(WHAT IS ASKED)
Copy the data below word for word, beginning at the line that contains "Image resolution: width=660" and continuing through the end of the data. Leave the pictures out of your copy.

Records from a data collection:
# # #
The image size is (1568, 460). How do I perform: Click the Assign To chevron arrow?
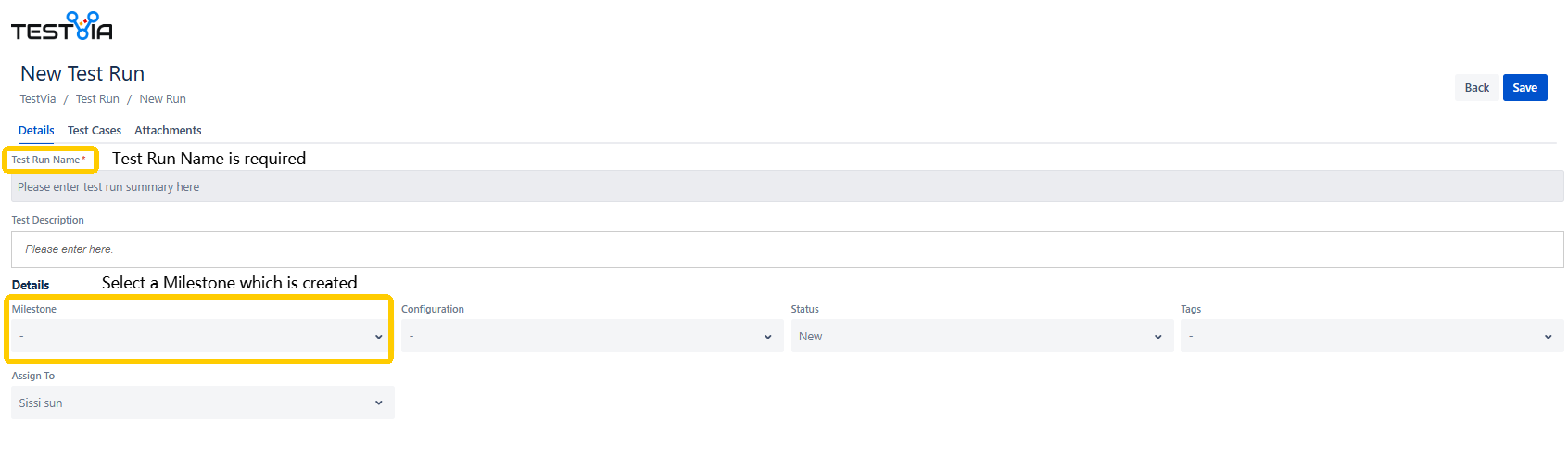pos(378,403)
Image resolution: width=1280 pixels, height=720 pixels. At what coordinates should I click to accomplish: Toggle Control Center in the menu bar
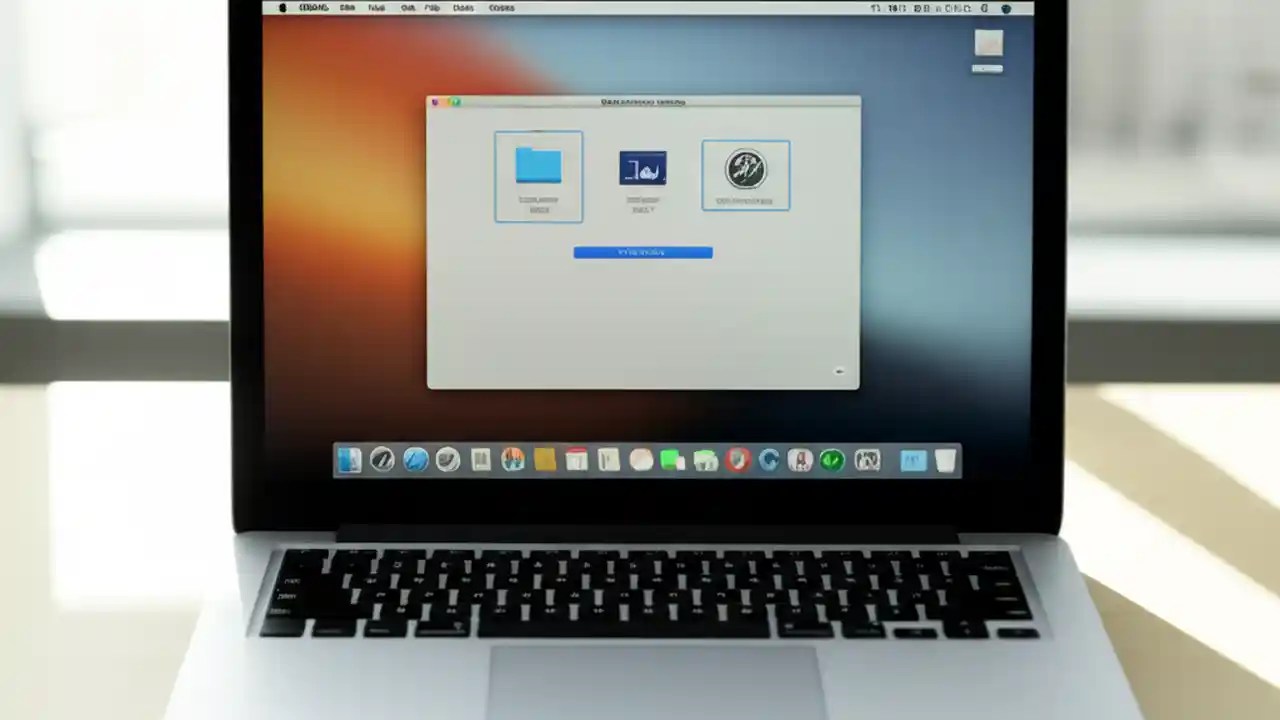point(985,8)
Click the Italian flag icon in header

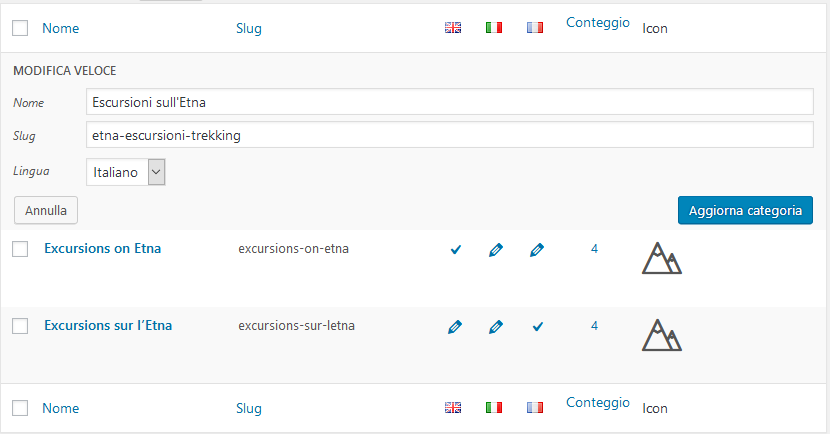coord(494,28)
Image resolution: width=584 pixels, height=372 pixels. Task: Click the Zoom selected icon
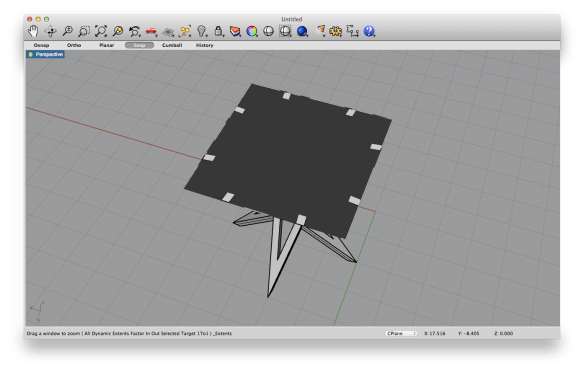[118, 31]
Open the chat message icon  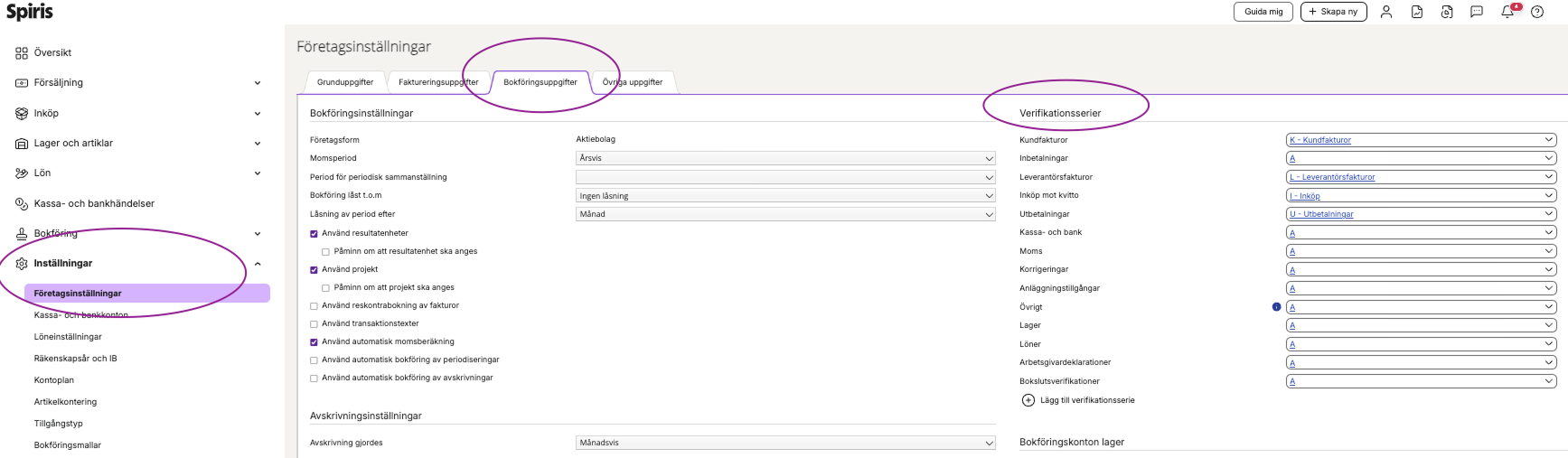1476,12
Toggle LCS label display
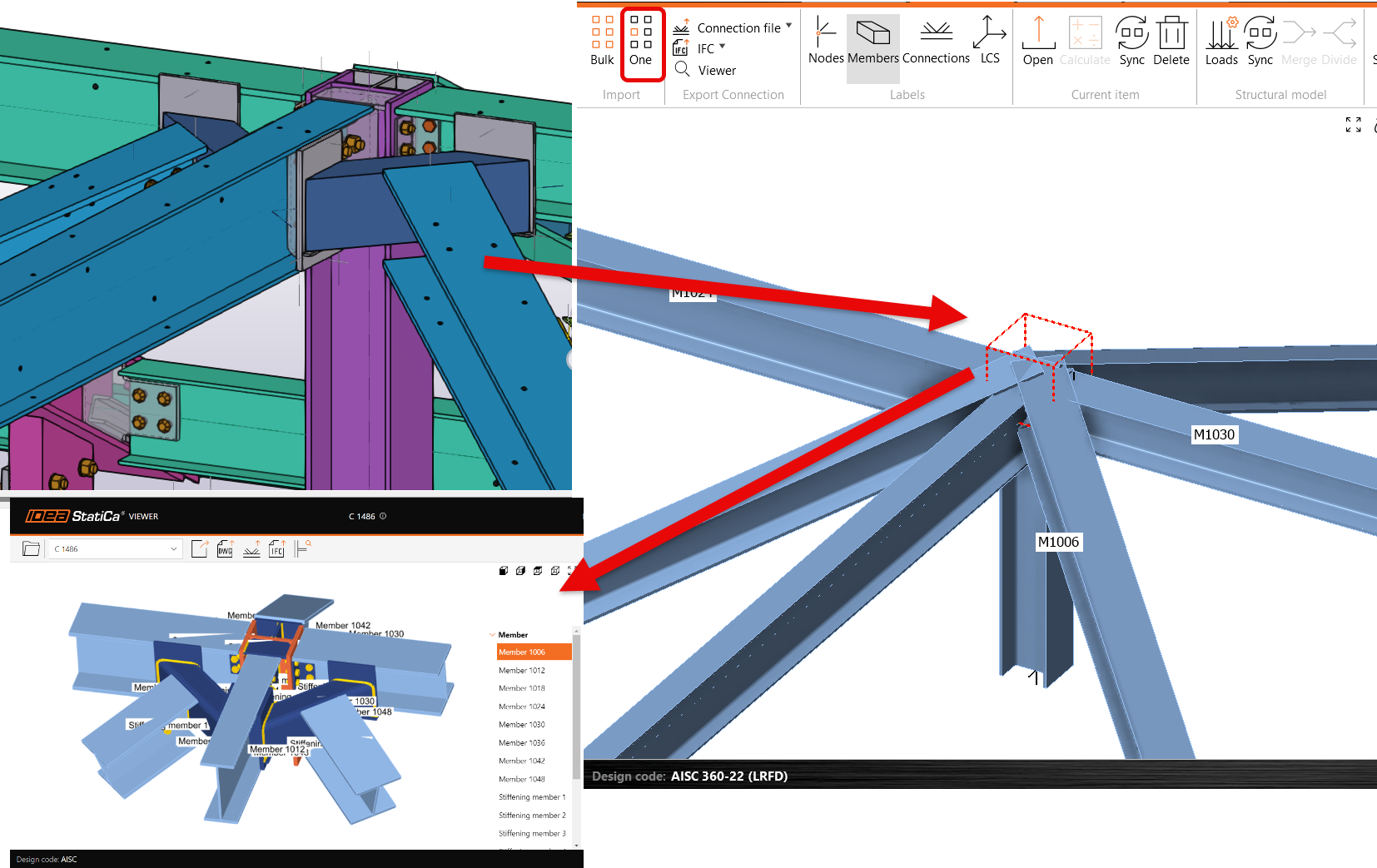The height and width of the screenshot is (868, 1377). 989,40
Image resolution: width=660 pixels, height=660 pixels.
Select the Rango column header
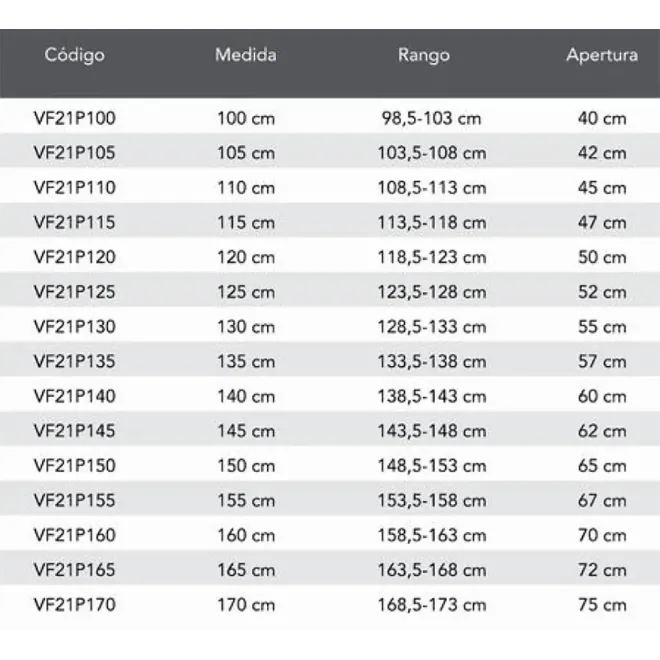coord(424,55)
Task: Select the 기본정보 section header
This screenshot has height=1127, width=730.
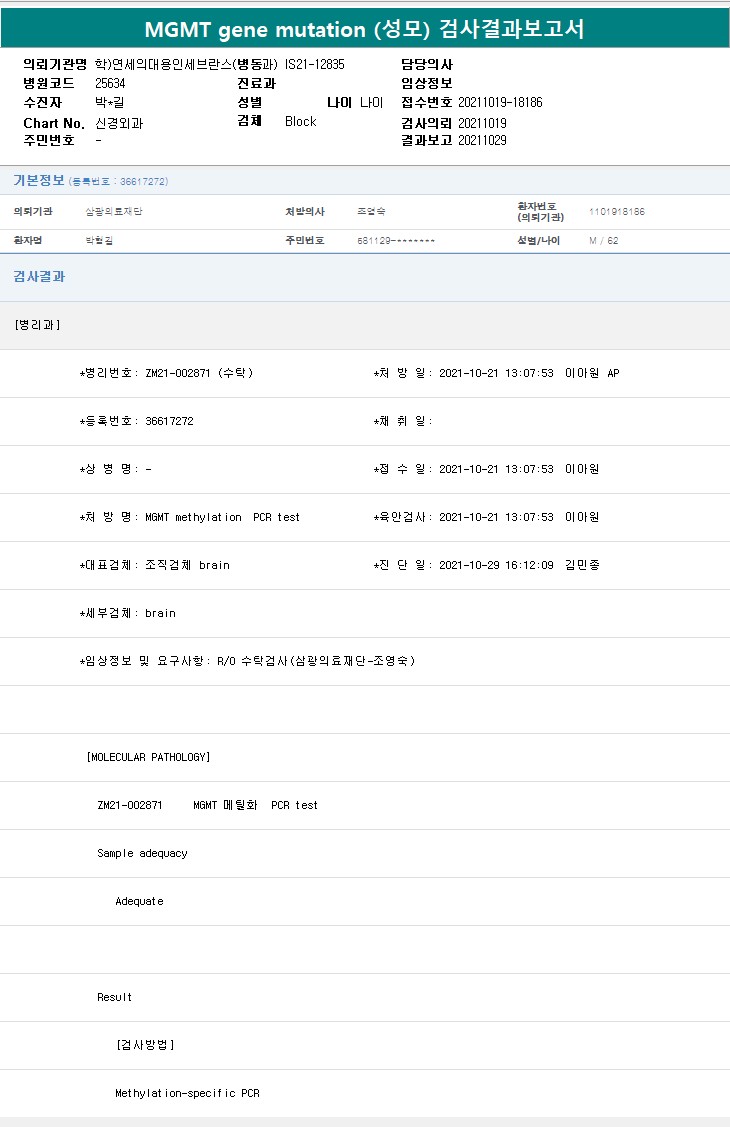Action: tap(39, 180)
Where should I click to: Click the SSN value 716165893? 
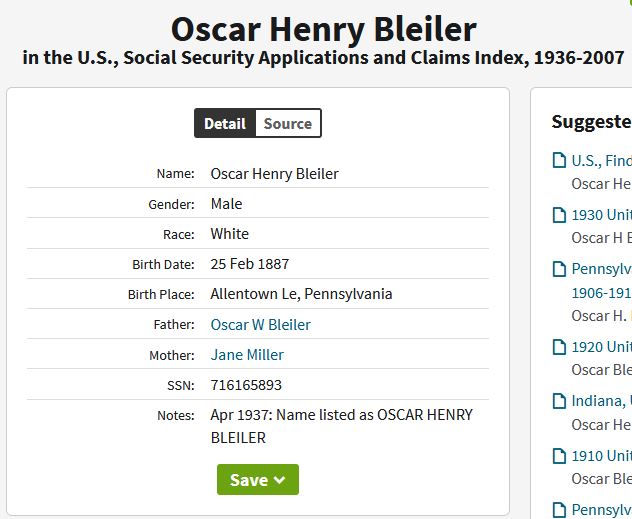tap(246, 385)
# # #
(TASK OUTPUT)
Image resolution: width=660 pixels, height=660 pixels.
Select the Rango column header
coord(424,55)
Task: Select the 기본정보 section header
This screenshot has height=1127, width=730.
Action: tap(39, 180)
Where should I click to: Click the SSN value 716165893? 
tap(246, 385)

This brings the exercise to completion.